Pasta is one of the most requested dinners in our house. The kids can eat pasta for dinner every night and not get bored. Now for us, it gets boring. So we’re always looking to make different recipes, that not only the kids will enjoy but we will as well.
For this dish, I used Le Stagioni d’ Italia 100% Extra Virgin Olive Oil, which I was provided to review and I have to say, I’m a fan.
What I love about this dish is it’s a one pot and done dinner. Cannot go wrong with those, especially on a night where multiple kiddos needs to get to sports.
Starting out, make sure you have a large pot and cook the pasta with the garlic and seasoning.
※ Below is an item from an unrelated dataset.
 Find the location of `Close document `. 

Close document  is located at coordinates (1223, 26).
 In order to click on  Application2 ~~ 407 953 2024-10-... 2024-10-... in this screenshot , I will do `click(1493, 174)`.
My pasta took about 10 minutes to cook, 5 minutes before it was finished (about half way through cooking) I added the broccoli and green beans. Cover the pot with the lid and continue cooking for the rest of the time.
Next, add the tomatoes, peas, shrimp and extra virgin olive oil. Stir well and cook, in the same covered pot for an additional 3-4 minutes or until the tomatoes and shrimp are done.
Now this is where you can really dress up this dish. Lemon zest, red pepper flakes, garlic salt or powder, Italian seasoning and add just a little more extra virgin olive oil to mix it all together.
Doesn’t that look amazing?!? Not only is it easy to make and clean up, it’s full of veggies! This is a dinner you’ll want to add to the menu this week.
Don’t forget, when storing your extra virgin olive oil, make sure it’s in a cool, dark place. Not on the counter or near the stove.
- 1 lb short pasta
- 5 cloves garlic
- 1 1/2 tsp salt
- 3/4 tsp black pepper
- 1 bag frozen brocolli 10 ounces
- 6 oz green beens trimmed
- 10 oz large shrimp peeled, devained, tails on
- 4 tbs extra virgin olive oil
- 1 tsp lemon zest
- 3/4 cup grated parmesean finely grated
- red pepper flakes to taste
- Cook pasta according to package directions in a large pot, adding the garlic, salt and pepper
- 5 minutes before the pasta is fully cooked, stir in the broccoli and green beans. Cover pot and return to boil for 5 minutes.
- Drain the water and then add the shrimp, tomatoes, peas and Extra Virgin Olive Oil. Stir, cover and continue cooking until shrimp and pasta are cooked through.
- Remove from heat. Add the lemon zest and the cheese. Toss to coat.
- Season with more salt and pepper if needed.
- Serve pasta in bowls and top with optional basil, red pepper flakes and additional parmesan cheese.